== Given request ==
Return every line from the entries below that contains the string "height", treating uppercase and lowercase letters as different.

== Input material ==
#####
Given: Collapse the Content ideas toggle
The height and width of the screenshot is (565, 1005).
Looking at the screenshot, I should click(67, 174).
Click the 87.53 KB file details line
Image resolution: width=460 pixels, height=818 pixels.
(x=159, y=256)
#####
== Problem solution ==
The height and width of the screenshot is (565, 1005).
Image resolution: width=460 pixels, height=818 pixels.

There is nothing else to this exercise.